Streamlining land procurement

If that happens, the leaders then issue a request for proposals to develop the land, but they can’t consult with any developers to understand what would be financially viable on a property. Sometimes the result is that no one makes a bid to buy the site. If buyers emerge and are successful, they still have to navigate the town or city’s regulatory process without knowing if their project will be approved.

The report card calls for the state to tweak the procurement law so that a simple majority of elected officials can decide to sell land. Once developers’ detailed proposals for affordable housing are chosen and they acquire the land, the foundation says they should be assured that their project will go forward.

Twelve towns and cities in the Boston area have bought land since 2010 to ward off housing development, according to the report card. In half of these cases, they used state funding through the Community Preservation Act, a law that encourages localities to acquire land for housing, recreation and historic or open space preservation. The foundation urged the state to amend the law so that towns can’t use CPA funds to block affordable housing.

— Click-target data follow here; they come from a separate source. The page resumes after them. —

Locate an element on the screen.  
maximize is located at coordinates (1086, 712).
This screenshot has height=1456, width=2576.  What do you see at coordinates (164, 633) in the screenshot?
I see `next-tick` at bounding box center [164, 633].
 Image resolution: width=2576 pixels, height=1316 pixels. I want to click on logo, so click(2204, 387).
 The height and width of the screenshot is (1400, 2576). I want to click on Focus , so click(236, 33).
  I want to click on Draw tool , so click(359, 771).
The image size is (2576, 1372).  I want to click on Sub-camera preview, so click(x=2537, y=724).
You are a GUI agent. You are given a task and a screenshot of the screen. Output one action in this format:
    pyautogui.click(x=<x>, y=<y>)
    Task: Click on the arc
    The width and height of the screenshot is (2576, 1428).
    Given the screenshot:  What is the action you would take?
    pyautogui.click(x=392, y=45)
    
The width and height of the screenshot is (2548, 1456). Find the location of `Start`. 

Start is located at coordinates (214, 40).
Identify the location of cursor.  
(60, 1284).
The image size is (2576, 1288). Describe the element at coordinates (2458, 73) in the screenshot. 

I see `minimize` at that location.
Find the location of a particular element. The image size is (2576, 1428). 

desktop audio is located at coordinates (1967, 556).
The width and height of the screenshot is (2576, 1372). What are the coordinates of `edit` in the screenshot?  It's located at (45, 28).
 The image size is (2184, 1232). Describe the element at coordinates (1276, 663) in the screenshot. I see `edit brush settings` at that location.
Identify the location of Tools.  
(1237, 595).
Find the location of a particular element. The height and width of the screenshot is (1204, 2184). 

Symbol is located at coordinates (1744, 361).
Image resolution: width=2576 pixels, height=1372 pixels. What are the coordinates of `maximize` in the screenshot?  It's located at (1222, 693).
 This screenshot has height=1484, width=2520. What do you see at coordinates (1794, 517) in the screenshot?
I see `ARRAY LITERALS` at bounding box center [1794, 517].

From the Homes.com blog: What you need to know about living in Boston, MA

“In general, public land presents policymakers with challenging tradeoffs that weigh a number of important goals, including conservation of valued greenspace, commercial redevelopment, and housing, among others,” according to the report card.

Massachusetts Gov. Maura Healey signed the Affordable Homes Act in August to allow $5 billion in spending on housing over the next five years. Among the act’s provisions is identifying state-owned land appropriate for development at a density of at least four units per acre.

The figure ought to be 15 units per acre, the foundation argues in the report card, matching the minimum in the MBTA Communities Act that the state passed in 2021. That law requires 177 cities and towns in greater Boston to permit more housing close to public transit.